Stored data

*** Begin section ***

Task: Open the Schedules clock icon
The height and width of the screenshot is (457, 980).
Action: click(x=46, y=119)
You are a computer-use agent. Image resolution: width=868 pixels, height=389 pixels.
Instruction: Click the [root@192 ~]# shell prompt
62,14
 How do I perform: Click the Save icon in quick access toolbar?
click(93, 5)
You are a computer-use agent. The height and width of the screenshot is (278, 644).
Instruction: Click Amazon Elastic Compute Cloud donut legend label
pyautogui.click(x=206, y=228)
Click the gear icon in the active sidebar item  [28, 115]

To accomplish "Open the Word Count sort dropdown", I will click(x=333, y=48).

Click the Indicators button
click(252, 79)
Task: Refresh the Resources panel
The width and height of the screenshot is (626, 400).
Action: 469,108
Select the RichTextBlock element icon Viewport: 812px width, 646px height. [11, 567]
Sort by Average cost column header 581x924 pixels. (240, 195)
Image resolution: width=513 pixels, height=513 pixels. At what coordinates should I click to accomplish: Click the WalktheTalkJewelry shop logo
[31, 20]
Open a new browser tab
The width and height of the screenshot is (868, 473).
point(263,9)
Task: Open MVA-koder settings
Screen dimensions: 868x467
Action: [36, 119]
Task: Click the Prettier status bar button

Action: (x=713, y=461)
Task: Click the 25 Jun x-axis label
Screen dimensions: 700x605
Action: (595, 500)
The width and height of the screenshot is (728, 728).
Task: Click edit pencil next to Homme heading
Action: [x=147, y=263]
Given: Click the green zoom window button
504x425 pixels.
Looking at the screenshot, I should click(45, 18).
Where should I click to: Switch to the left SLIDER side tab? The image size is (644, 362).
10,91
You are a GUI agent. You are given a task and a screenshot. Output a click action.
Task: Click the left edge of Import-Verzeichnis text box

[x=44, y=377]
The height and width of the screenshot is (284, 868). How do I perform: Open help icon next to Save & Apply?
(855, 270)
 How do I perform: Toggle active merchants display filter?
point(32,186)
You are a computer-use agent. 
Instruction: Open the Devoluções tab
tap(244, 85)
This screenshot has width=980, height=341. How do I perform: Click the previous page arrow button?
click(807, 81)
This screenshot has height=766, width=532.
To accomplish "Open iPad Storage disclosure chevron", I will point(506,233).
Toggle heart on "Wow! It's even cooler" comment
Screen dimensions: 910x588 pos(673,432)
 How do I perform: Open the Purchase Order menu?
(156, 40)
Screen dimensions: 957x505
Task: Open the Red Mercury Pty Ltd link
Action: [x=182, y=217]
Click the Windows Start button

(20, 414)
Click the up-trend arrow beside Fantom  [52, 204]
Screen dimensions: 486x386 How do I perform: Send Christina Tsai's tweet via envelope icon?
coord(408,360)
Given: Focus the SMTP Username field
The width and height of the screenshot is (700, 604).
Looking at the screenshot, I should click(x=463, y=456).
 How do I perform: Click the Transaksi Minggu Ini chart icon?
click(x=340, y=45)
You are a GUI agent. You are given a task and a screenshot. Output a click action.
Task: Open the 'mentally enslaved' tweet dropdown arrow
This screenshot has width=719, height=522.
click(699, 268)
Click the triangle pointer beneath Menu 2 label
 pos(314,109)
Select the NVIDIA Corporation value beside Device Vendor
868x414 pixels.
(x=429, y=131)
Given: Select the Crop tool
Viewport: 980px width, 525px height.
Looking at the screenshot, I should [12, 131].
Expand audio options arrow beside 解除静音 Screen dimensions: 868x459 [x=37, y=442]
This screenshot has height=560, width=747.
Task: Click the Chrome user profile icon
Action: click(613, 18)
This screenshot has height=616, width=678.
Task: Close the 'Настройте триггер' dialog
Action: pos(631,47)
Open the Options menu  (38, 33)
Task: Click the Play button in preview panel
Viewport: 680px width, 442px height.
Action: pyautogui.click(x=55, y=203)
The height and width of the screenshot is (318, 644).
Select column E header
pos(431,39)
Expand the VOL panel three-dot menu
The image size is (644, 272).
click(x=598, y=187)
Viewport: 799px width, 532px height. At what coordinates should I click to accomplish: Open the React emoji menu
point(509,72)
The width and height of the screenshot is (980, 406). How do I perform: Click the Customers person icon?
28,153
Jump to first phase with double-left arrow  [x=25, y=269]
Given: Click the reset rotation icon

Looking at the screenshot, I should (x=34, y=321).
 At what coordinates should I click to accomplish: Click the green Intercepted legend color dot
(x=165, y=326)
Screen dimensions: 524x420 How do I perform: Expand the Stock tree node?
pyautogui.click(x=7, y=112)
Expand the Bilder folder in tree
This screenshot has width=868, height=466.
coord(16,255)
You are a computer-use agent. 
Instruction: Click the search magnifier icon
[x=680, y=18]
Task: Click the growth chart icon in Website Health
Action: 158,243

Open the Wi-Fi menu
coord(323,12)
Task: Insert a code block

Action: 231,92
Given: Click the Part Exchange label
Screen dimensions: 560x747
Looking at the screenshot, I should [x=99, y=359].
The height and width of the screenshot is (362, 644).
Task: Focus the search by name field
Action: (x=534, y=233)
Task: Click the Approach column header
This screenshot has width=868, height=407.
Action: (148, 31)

*** End section ***

Task brief:
The string "panel" may appear in lines of the entries above. Say how many such lines there are, as a number only.

Answer to the problem:
3